The right swatch is the same pigment-gum mix with dichromate added, exposed and developed; in other words it has gone through the normal gum printing process. To show how invulnerable to dissolution the hardened gum is, this swatch has not only had water dropped on it without effect, it has of course been soaked in water during the gum development process. It has also been soaked in boiling water, in household ammonia, and in 7% acetic acid without effect, and has had boiling water poured on it with force, again with no effect. The one thing that fazed it at all was household bleach; the visible spot on the swatch was made by dropping full strength household bleach on the hardened gum; you can see from the spot where bleach was dropped on it that bleach does dissolve hardened gum, (although not as fast as plain water dissolves unhardened gum; as you can see it didn't dissolve all the way through to white paper before I blotted it) but not much else does.
[The mottled appearance of the jpeg on the right must be an artifact of the scan, as it's not in the swatch itself. It seems to be a function of the slight texture on the scrap of museum board I used to print the swatch on; the scanner picked up this texture and accentuated it in the jpeg]
That's really all there is to the process, in brief: unhardened gum is very soluble; hardened gum is very insoluble. Once exposed, the print is placed in water to separate the soluble gum from the insoluble gum, and voila: a completed gum print. This may seem almost a foolishly simple way to explain the process, but I think it helps sometimes just to peel away all the jargon and esoterica and see the process in its bare bones. The bones are really quite elegant if you think about it.
When gum is mixed with dichromate and exposed to ultraviolet radiation, the ultraviolet radiation triggers an electron transfer between the gum and the chromium. The electron transfer opens the way for elements of one gum molecule to bond with elements of another gum molecule in a process called crosslinking. The result is a matrix of crosslinked gum; the crosslinking renders the gum insoluble.

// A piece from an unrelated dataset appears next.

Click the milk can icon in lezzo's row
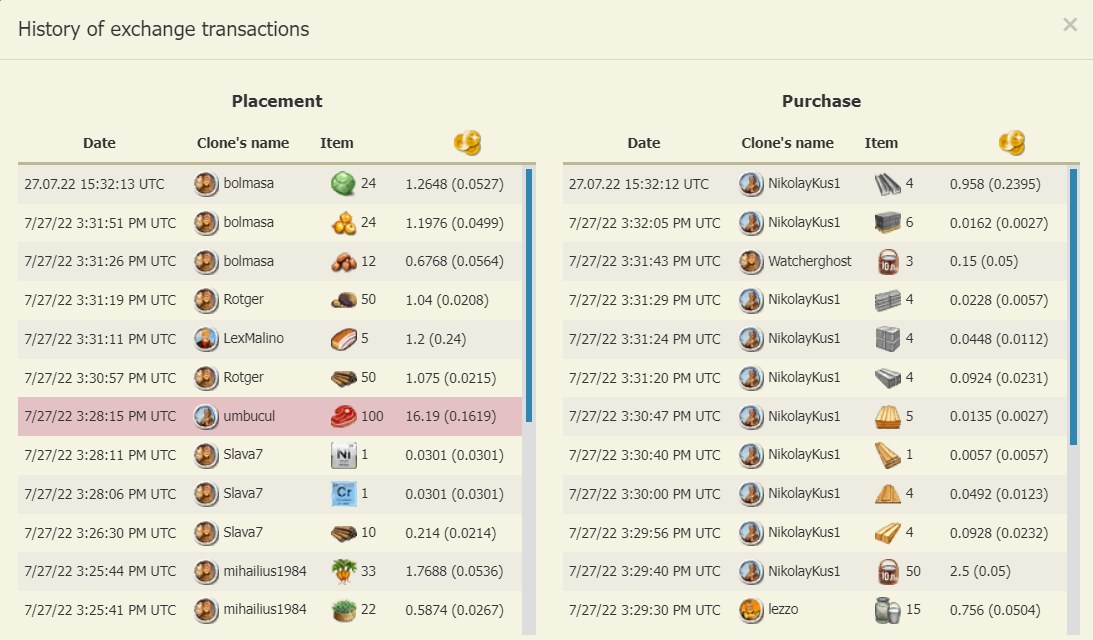tap(888, 610)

One physical chemist explained it to me this way: "it's like making a net out of ropes." Now that I know more about what gum molecules are like, I'm not sure the analogy fits entirely, since gum molecules seem to be more like a series of spheres than like ropes, but never mind about that; for now I think the analogy is useful to help you visualize how the creation of a matrix makes the gum insoluble.
That's the simple explanation; see the page on chemistry of the process for a more technical account.